Work item A:
From the passage on propensity scores below, list each thing the c-statistic provides no certainty about.
Work item B:
According to the passage on propensity scores below, why is a high c-statistic not necessary for the control of confounding?

Text:
——————
Propensity score distribution overlap is often considered in terms of treatment-stratified histograms or kernel-smoothed density estimates. If propensity score density estimates do not overlap, it is likely that there is non-positivity for some combination of covariates. (However, positivity is *not* guaranteed even if propensity score distributions fully overlap; smoothed curves may obscure regions of non-positivity.) Identification of populations never- or always-treated may be one of the main advantages of propensity scores^{16}; regions of non-overlap are often trimmed in propensity scores.^{16} Trimming of propensity score curves reduces sample size and thus precision, and also changes the population in which inference is being made in complex ways. Consistent with this, Austin et al. found that as the c-statistic (area under the ROC curve) increased, the number of matched pairs for analysis decreased.^{26} Creating unnecessary non-overlap by inclusion of unnecessary covariates (i.e., non-confounders) in propensity score models should be avoided on both counts.

Using a *c*-statistic to guide propensity score modeling is therefore ill-advised. Perhaps more to the point, a high *c*-statistic in the propensity score model is neither *necessary* nor *sufficient* for the control of confounding. Imagine a propensity score estimated in a randomized trial in which all risk factors for the outcome are perfectly balanced between treatment arms. The propensity score model built with these risk factors will have a *c*-statistic of 0.5: risk factors do not help predict the treatment assignment. But given perfect balance, there will be no confounding bias; thus a high *c*-statistic is not necessary. Conversely, a high *c*-statistic can be achieved by the inclusion of a strong instrument, independent of all confounders; thus, thus a high *c*-statistic is not sufficient.

Correspondingly, Weitzen et al. found in a simulation study that the *c*-statistic “had no relationship with residual confounding in…treatment effect estimates.”^{27} Austin et al. reiterated that “there was no clear relationship between the [*c*-statistic] of a given propensity score model and the degree to which conditioning on the propensity score balanced prognostically important variables between treated and untreated subjects in the matched sample.”^{26} In a third report, Austin argued that the *c*-statistic gives no indication as to whether confounders have been omitted from the propensity-score model, nor as to whether the propensity-score model has been correctly specified.^{28}

Neither *necessary nor sufficient* to ensure the control of confounding, the *c*-statistic is of limited value for covariate selection into a propensity score model and provides no certainty that all measured confounders have been balanced between treatment groups, or that interactions among covariates or higher order terms have been balanced. Indeed, preference for covariates which yield a high *c*-statistic may lead us to balance non-confounders including instrumental variables, resulting in reduced overlap of propensity score distributions between treatment arms, and reduced efficiency. This discussion is largely compatible with previous recommendations,^{2}^{,}^{26}^{–}^{29} and in general these cautions apply to other markers of model fit including the Hosmer-Lemeshow goodness-of-fit test statistic^{27} as well as to automated model fitting procedures which rely on the *c*-statistic.
——————
Supplied entries:
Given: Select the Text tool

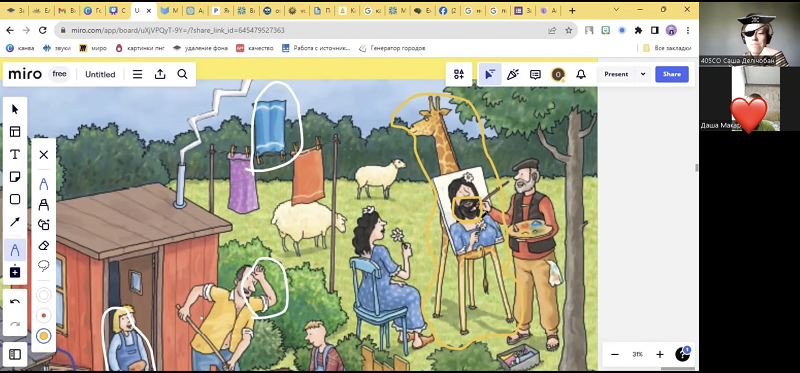Looking at the screenshot, I should 15,154.
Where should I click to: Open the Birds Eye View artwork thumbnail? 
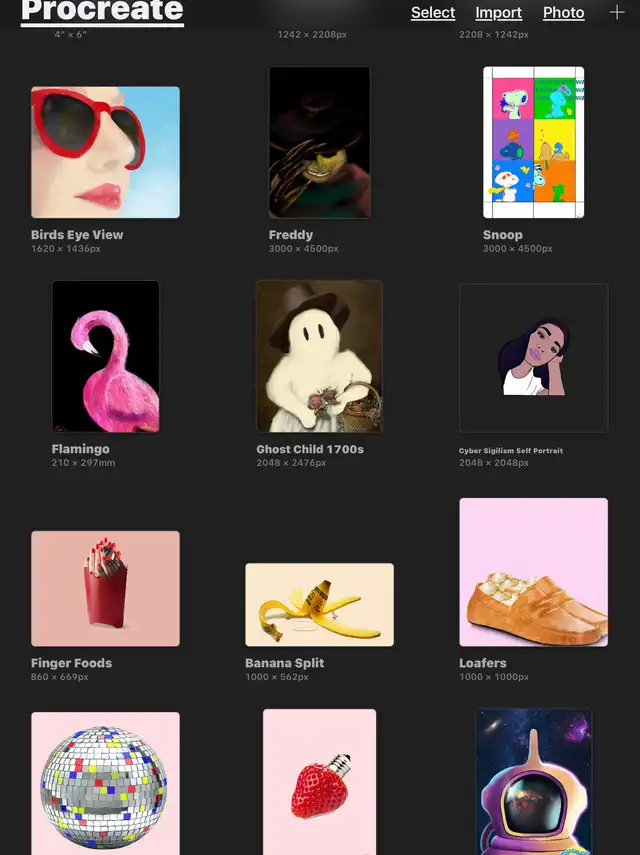click(105, 152)
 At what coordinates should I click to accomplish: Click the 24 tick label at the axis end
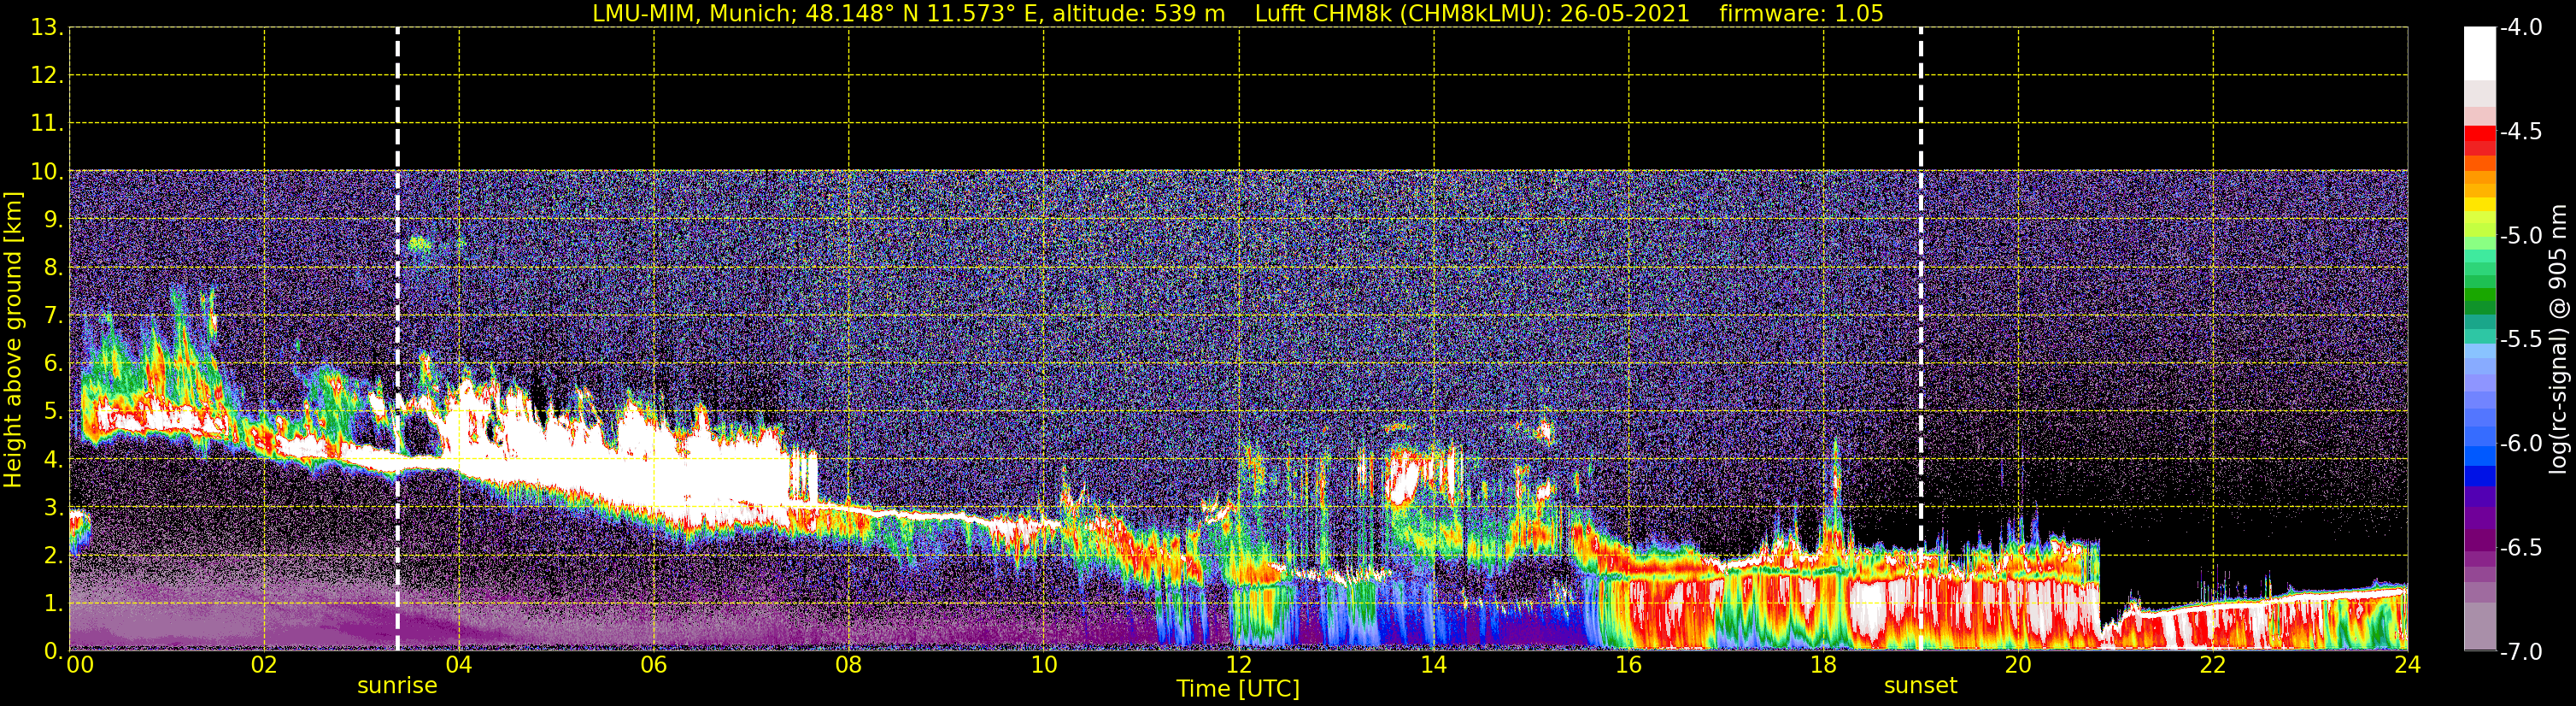click(2407, 665)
——————
Answer area A:
- That all measured confounders have been balanced between treatment groups
- That interactions among covariates have been balanced
- That higher order terms have been balanced

Answer area B:
In a randomized trial where all risk factors for the outcome are perfectly balanced between treatment arms, a propensity score model built with those risk factors has a c-statistic of 0.5 because they do not help predict treatment assignment. Given perfect balance, there is still no confounding bias.